44 As Khan puts it: “[…] [T]he reading was a separate layer of tradition that was closely related to, but nevertheless independent from the tradition of the consonantal text.” (Khan, A Short Introduction, 46f.). This should not be understood to mean that the Tiberian reading tradition was not in some places subordinate to the Masoretic consonantal text, as Khan shows that there are several readings clearly influenced by what the consonantal skeleton allows (op. cit., p. 49).

45 Cook ‘The Stemma of the Regional Codices’.

46 Al-Dānī, Muqniʿ.

47 The yāʾ has been removed here, but the scratch marks confirm that originally it contained the Syrian variant.

48 The text has the Syrian variant, but it was clearly added by a later hand. It is difficult to judge what the form of the original text was.

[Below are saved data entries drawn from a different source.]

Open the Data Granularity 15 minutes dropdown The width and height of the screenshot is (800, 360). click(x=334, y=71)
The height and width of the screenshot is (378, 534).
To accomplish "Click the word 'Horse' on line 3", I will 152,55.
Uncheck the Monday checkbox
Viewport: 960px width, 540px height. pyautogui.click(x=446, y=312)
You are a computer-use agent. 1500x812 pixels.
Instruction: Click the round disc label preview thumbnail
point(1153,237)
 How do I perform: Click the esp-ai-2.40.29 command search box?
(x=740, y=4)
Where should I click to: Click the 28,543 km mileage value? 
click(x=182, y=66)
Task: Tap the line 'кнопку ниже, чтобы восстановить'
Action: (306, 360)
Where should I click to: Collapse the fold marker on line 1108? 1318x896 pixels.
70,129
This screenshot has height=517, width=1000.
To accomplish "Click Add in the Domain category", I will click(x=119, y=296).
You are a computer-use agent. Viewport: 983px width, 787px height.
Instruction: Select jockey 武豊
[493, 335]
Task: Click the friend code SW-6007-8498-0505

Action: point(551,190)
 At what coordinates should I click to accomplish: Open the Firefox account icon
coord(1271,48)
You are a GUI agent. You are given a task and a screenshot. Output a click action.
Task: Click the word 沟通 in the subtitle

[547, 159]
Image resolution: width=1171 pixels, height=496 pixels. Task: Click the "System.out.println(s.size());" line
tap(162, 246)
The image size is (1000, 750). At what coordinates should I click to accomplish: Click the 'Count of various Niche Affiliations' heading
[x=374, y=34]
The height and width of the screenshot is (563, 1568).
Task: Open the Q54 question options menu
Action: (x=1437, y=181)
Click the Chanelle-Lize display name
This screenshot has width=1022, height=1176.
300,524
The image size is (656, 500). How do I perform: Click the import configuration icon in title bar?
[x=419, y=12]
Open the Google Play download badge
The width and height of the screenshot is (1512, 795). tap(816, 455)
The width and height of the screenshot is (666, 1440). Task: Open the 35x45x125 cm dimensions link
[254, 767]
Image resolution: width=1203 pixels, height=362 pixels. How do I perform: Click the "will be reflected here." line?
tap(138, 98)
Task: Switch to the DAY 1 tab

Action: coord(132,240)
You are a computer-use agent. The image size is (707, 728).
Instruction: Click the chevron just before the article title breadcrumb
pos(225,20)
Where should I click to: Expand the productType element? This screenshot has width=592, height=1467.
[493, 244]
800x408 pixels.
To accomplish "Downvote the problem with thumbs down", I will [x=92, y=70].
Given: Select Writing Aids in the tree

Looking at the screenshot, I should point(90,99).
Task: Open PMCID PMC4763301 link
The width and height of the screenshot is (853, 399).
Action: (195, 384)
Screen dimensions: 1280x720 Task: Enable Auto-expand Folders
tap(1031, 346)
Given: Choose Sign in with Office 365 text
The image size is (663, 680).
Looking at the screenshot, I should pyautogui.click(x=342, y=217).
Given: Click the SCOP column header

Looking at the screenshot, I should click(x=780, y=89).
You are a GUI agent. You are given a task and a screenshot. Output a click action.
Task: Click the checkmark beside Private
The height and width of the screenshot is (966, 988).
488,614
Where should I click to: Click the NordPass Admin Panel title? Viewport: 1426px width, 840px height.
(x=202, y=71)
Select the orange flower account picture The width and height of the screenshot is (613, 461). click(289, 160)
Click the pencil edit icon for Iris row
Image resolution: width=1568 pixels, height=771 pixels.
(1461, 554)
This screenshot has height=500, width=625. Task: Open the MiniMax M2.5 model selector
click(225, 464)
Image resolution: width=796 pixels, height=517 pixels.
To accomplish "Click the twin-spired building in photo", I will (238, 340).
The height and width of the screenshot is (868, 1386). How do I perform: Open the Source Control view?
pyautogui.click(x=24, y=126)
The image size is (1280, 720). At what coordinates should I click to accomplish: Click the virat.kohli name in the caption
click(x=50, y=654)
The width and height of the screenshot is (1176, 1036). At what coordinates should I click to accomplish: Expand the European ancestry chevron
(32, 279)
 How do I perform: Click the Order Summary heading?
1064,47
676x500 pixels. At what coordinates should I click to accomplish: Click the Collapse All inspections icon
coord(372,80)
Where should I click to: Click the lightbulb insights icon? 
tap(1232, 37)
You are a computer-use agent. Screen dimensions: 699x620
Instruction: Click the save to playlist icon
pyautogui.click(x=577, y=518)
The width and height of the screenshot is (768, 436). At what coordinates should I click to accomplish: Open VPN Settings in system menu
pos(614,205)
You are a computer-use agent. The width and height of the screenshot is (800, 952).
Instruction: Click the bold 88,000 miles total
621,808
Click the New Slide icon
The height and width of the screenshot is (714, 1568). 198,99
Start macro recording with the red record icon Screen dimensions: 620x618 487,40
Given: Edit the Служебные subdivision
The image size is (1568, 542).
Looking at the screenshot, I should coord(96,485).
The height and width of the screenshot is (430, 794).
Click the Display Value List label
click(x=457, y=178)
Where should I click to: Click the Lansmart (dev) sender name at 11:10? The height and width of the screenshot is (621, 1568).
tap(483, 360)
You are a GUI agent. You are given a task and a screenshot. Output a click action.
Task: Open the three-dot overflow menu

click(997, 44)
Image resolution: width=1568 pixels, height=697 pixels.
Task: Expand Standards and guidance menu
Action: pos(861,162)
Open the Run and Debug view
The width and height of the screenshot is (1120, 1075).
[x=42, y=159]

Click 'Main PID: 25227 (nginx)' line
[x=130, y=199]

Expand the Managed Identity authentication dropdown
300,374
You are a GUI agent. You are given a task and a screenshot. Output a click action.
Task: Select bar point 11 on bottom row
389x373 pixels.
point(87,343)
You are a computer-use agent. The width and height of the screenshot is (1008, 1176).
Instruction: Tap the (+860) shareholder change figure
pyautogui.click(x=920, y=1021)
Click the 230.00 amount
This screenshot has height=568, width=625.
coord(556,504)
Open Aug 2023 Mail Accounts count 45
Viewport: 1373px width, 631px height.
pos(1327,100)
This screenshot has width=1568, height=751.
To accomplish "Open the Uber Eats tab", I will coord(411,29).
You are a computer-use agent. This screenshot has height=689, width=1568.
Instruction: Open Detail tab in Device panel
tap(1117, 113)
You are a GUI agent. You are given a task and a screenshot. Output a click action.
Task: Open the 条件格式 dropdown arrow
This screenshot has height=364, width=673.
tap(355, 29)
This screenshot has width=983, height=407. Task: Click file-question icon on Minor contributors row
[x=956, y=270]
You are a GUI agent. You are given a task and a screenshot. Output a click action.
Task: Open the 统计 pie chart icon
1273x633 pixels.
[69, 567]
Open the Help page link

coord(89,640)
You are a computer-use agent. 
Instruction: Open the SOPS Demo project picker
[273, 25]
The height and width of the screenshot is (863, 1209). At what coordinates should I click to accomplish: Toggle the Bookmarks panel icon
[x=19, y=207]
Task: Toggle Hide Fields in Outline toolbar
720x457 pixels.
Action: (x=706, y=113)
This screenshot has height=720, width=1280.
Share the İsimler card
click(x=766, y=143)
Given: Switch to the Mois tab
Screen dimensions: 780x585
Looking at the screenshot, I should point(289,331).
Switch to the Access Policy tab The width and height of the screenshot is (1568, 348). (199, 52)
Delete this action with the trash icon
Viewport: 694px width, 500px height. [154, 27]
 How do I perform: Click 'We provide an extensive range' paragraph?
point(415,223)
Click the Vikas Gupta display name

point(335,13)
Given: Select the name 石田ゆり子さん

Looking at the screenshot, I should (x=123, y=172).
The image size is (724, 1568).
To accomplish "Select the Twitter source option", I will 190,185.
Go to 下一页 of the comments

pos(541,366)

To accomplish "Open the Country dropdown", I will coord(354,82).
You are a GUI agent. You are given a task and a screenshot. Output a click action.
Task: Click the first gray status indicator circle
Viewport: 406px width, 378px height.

49 The هو was originally present, first removed to comply with SM and then added again by a much later hand.

50 The original text contains هو but this has been removed.

51 An ʾalif of the Basran text type has been added with red ink.

52 As defective قل can easily stand for qāla, the fact that (K3) and (K4) agree with the Kufan spelling is not significant.